Peraltro, sul tema “pensione reversibilità/assegno divorzile”, le sezioni unite della Corte di Cassazione, con sentenza 24.9.2018 n. 22434,nel risolvere il contrasto nella sezione lavoro della Suprema Corte, hanno affermato che ai fini del riconoscimento della pensione di reversibilità, in favore dell’ex coniuge nei cui confronti è stato dichiarato lo scioglimento o la cessazione degli effetti civili del matrimonio, la titolarità dell’assegno di divorzio deve intendersi come titolarità attuale e concretamente fruibile dell’assegno divorzile al momento della morte dell’ex coniuge, e non già come titolarità astratta del diritto all'assegno divorzile che è stato in precedenza soddisfatto con la corresponsione in unica soluzione.

In quest’ultimo caso, infatti, difetta il requisito funzionale del trattamento di reversibilità, che è dato dal medesimo presupposto solidaristico dell’assegno periodico di divorzio, finalizzato alla continuazione del sostegno economico in favore dell’ex coniuge, mentre nel caso in cui sia stato corrisposto l’assegno “una tantum” non esiste una situazione di contribuzione economica che viene a mancare (in termini, Cass. 19.4.2019 n.11129).

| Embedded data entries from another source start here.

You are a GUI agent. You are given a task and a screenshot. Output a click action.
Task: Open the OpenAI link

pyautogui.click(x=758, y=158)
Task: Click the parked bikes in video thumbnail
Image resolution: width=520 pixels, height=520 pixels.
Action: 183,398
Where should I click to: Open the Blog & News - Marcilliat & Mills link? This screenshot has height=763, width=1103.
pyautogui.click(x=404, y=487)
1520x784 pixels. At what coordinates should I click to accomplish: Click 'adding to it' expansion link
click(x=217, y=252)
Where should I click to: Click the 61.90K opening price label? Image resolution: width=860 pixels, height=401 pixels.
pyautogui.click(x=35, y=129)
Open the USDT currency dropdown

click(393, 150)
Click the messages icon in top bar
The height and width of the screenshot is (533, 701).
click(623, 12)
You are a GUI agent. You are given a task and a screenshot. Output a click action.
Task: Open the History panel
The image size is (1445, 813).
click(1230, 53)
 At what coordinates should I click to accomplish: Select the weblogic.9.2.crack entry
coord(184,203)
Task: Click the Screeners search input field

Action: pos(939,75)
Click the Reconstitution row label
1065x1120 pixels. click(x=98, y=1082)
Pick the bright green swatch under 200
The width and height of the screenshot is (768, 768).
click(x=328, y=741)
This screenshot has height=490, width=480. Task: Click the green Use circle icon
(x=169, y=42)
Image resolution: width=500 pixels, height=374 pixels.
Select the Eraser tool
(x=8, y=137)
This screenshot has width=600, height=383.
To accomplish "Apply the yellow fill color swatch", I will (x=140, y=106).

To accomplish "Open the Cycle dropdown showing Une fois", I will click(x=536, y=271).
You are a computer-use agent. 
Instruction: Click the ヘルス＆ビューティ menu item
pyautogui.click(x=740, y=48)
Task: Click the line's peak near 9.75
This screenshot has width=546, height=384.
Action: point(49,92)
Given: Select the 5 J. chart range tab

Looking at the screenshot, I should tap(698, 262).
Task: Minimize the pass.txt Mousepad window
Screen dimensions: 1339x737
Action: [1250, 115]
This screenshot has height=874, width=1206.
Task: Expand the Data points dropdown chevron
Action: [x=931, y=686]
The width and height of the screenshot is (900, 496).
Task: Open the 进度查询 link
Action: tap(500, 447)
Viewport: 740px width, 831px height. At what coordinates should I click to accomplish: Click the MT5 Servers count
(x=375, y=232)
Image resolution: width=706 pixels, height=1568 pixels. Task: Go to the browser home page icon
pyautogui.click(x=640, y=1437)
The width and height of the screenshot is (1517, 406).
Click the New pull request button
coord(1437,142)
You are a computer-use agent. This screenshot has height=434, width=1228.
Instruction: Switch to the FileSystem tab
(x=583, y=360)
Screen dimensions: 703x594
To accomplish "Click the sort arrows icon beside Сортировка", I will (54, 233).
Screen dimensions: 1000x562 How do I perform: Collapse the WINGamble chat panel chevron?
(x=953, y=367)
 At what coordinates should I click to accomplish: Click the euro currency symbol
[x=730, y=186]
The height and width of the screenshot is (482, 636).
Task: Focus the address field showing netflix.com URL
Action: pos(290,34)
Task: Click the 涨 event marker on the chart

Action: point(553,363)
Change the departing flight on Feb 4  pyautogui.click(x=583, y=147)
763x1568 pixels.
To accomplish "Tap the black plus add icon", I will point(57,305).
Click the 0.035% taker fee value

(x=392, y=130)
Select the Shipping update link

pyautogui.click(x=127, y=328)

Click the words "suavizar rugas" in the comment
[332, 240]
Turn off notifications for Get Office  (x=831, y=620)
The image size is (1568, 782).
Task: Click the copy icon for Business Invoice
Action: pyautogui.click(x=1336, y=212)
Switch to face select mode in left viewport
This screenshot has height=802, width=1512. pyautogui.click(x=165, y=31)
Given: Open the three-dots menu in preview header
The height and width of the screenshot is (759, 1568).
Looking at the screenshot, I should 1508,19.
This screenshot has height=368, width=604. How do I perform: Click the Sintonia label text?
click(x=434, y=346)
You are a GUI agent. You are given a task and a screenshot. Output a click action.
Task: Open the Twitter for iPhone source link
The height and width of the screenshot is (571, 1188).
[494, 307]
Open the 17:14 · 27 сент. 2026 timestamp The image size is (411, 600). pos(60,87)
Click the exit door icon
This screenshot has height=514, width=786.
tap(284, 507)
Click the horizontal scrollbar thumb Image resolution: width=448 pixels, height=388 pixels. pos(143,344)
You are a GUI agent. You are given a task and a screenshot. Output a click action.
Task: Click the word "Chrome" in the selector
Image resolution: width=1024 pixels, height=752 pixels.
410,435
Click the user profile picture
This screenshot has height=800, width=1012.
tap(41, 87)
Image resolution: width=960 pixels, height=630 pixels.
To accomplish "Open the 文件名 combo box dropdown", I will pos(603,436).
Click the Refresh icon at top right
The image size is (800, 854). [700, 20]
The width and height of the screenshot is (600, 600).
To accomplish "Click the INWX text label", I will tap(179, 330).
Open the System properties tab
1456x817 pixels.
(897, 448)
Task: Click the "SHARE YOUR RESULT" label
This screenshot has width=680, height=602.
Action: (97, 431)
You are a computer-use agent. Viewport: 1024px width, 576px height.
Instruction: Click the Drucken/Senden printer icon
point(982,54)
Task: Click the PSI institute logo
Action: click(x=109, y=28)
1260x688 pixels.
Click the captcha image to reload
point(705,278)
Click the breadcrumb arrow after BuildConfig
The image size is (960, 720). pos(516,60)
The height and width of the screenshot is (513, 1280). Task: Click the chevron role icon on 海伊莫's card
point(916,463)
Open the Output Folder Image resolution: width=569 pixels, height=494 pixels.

Il riconoscimento del diritto del coniuge divorziato alla pensione di reversibilità (o quota di essa) presuppone che il richiedente, al momento della morte dell’ex coniuge, risulti titolare di assegno di divorzio che sia stato giudizialmente riconosciuto dal Tribunale attraverso la sentenza che abbia pronunciato lo scioglimento o la cessazione degli effetti civili del matrimonio ovvero attraverso la successiva sentenza emessa in sede di revisione; in quest’ultimo caso, infatti, se l’assegno è attribuibile anche successivamente alla pronuncia del divorzio, non si vede la ragione per la quale, intervenute le condizioni di bisogno, non sia attribuibile la pensione di reversibilità pur in assenza di un diritto all'assegno medesimo già accertato.

Il requisito della titolarità dell’assegno divorzile è soddisfatto anche dal riconoscimento dell’assegno divorzile successivo alla pronuncia definitiva di divorzio, in sede di revisione delle condizioni, ex art.9, comma 1, l.898/70.Non è sufficiente, invece, un mero accordo tra le parti, di attribuzione di un assegno periodico, non recepito in un provvedimento giudiziale. Non è sufficiente che il richiedente (la pensione di reversibilità) versi nelle condizioni per ottenere l’assegno divorzile e neppure che, in via di fatto o anche per effetto di private convenzioni intercorse tra le parti, abbia ricevuto regolari erogazioni economiche dal de cuius quando questi era in vita (Cass. 29.9.2006 n. 21129).